═════ Excerpted text ═════

Commentaries:
The picture here is of a slave being purchased from the horrible system of slavery. Redemption implies the buying back of something or the paying of a ransom. Paul's illustration is that we have been bought from slavery to sin. Up to the point of redemption, our lives have been the lives of slaves.
What we have received is the most expensive gift that has ever been given to purchase mere slaves. We have been bought with a price—the very life of the Creator. Paul is undoubtedly using this illustration to emphasize to us that, because we have been purchased, we are under obligation to the One who purchased us. As he writes, "Therefore glorify God in your body and in your spirit, which are God's." In other words, he is imploring us to become holy. This is our moral responsibility as purchased slaves.
John W. Ritenbaugh
The Awesome Cost of Salvation
Adultery creates a second one-body/one-flesh bond in opposition to the marriage. This will inflict severe damage upon the marriage relationship. The apostle says such sexual sins hurt so much because they are "sins against [our] own body" (verse 18).

═════ Recorded data ═════

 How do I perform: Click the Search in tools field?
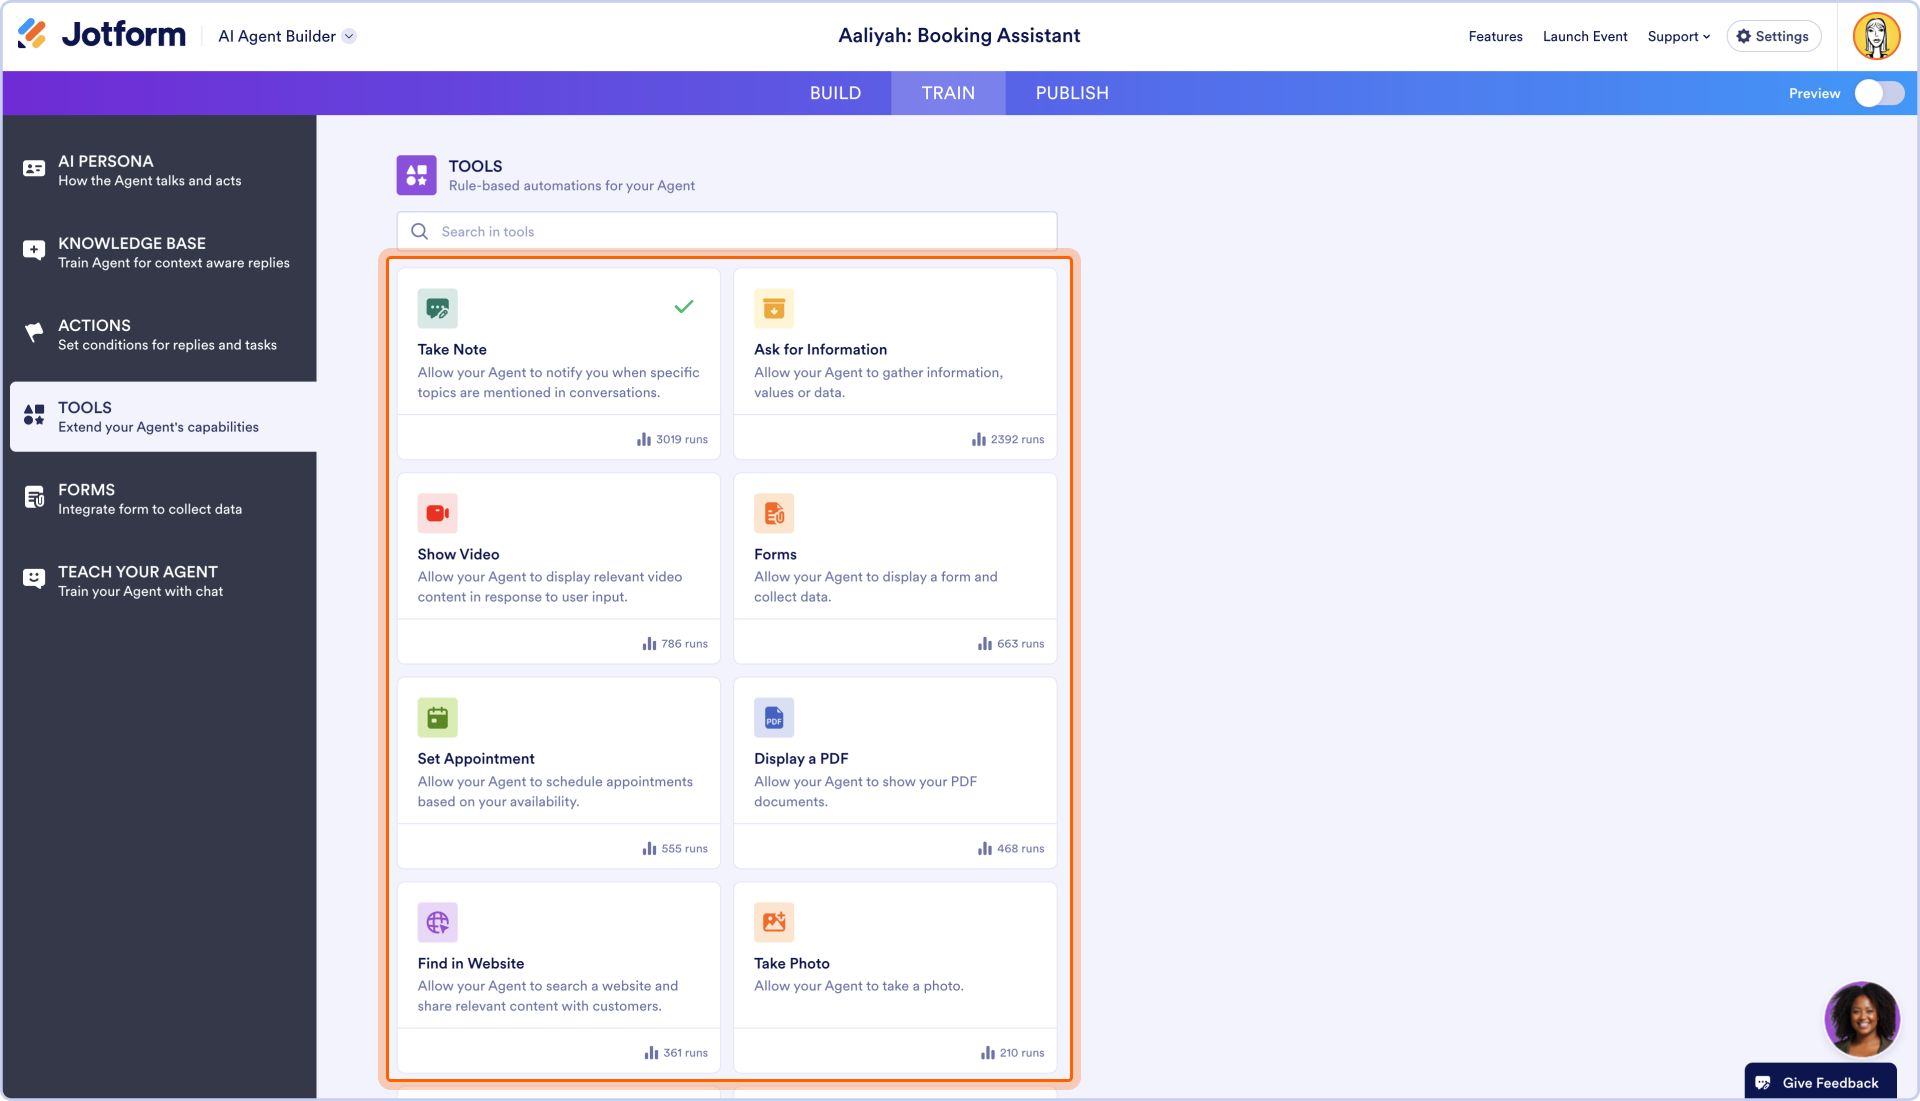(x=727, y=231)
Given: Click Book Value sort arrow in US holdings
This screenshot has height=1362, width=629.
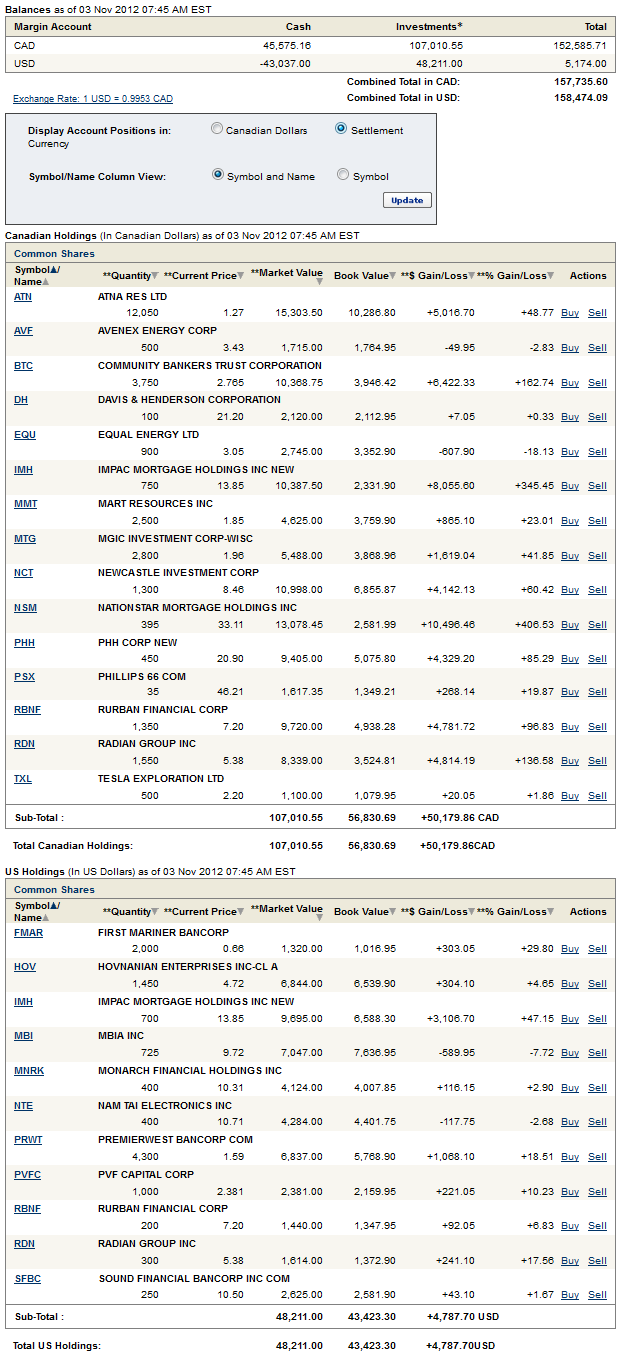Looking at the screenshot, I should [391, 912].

═════

**Written problem:** Reproduce the commentary on redemption word for word, starting with "What we have" and going on through "as purchased slaves.".

**Solved exercise:**
What we have received is the most expensive gift that has ever been given to purchase mere slaves. We have been bought with a price—the very life of the Creator. Paul is undoubtedly using this illustration to emphasize to us that, because we have been purchased, we are under obligation to the One who purchased us. As he writes, "Therefore glorify God in your body and in your spirit, which are God's." In other words, he is imploring us to become holy. This is our moral responsibility as purchased slaves.